Exact Algorithms and Lower Bounds for Stable Instances of Euclidean k-Means

We investigate the complexity of solving stable or perturbation-resilient instances of $k$-Means and $k$-Median clustering in fixed dimension Euclidean metrics (more generally doubling metrics). The notion of stable (perturbation resilient) instances was introduced by Bilu and Linial [2010] and Awasthi et al. [2012]. In our context we say a $k$-Means instance is $\alpha$-stable if there is a unique OPT which remains optimum if distances are (non-uniformly) stretched by a factor of at most $\alpha$. Stable clustering instances have been studied to explain why heuristics such as Lloyd's algorithm perform well in practice. In this work we show that for any fixed $\epsilon>0$, $(1+\epsilon)$-stable instances of $k$-Means in doubling metrics can be solved in polynomial time. More precisely we show a natural multiswap local search algorithm finds OPT for $(1+\epsilon)$-stable instances of $k$-Means and $k$-Median in a polynomial number of iterations. We complement this result by showing that under a new PCP theorem, this is essentially tight: that when the dimension d is part of the input, there is a fixed $\epsilon_0>0$ s.t. there is not even a PTAS for $(1+\epsilon_0)$-stable $k$-Means in $R^d$ unless NP=RP. To do this, we consider a robust property of CSPs; call an instance stable if there is a unique optimum solution $x^*$ and for any other solution $x'$, the number of unsatisfied clauses is proportional to the Hamming distance between $x^*$ and $x'$. Dinur et al. have already shown stable QSAT is hard to approximate for some constant Q, our hypothesis is simply that stable QSAT with bounded variable occurrence is also hard. Given this hypothesis we consider "stability-preserving" reductions to prove our hardness for stable k-Means. Such reductions seem to be more fragile than standard L-reductions and may be of further use to demonstrate other stable optimization problems are hard.

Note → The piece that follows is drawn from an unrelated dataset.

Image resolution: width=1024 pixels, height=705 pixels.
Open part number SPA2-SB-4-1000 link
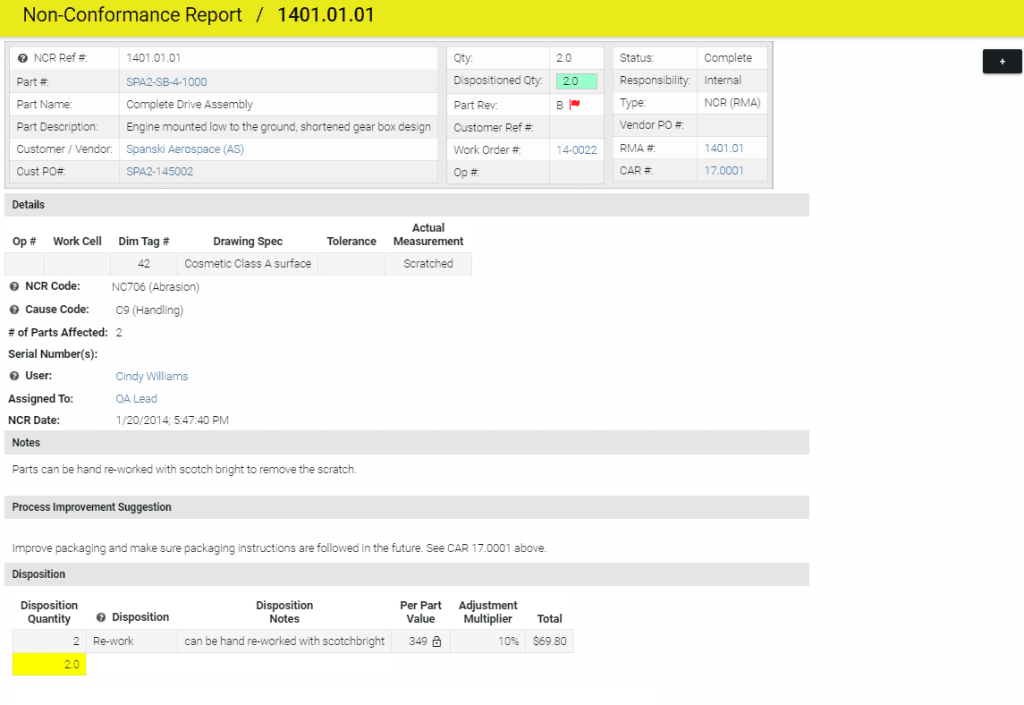point(166,82)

翻译：我们研究了在固定维欧几里得度量（更一般地，倍率度量）中，求解稳定或抗扰动实例的k均值与k中位数聚类问题的复杂性。稳定（抗扰动）实例的概念由 Bilu 与 Linial [2010] 及 Awasthi 等人 [2012] 提出。在此背景下，我们称一个k均值实例是α-稳定的：当距离被最多α倍（非均匀）拉伸时，存在唯一的最优解（OPT）仍保持最优。稳定聚类实例被用于解释为何像Lloyd算法这样的启发式方法在实践中表现良好。本工作证明，对任意固定ε>0，倍率度量中(1+ε)-稳定的k均值实例可在多项式时间内求解。更精确地，我们证明一种自然的多重交换局部搜索算法，在多项式次迭代内可为(1+ε)-稳定的k均值与k中位数实例找到最优解。作为补充，我们证明在新PCP定理下，本结果本质上是紧的：当维度d作为输入的一部分时，存在固定ε0>0，使得若NP≠RP，则Rd中(1+ε0)-稳定的k均值甚至不存在多项式时间近似方案（PTAS）。为此，我们考虑约束满足问题（CSP）的一个鲁棒性质：称一个实例是稳定的，当存在唯一最优解x*，且对任意其他解x'，不满足的子句数量正比于x*与x'之间的汉明距离。Dinur等人已证明对某常数Q，稳定QSAT难以近似；我们的假设仅为：变量出现有界的稳定QSAT也是难解的。在此假设下，我们设计“稳定性保持”归约来证明稳定k均值的难解性。此类归约比标准L-归约更脆弱，但可能进一步用于论证其他稳定优化问题的难解性。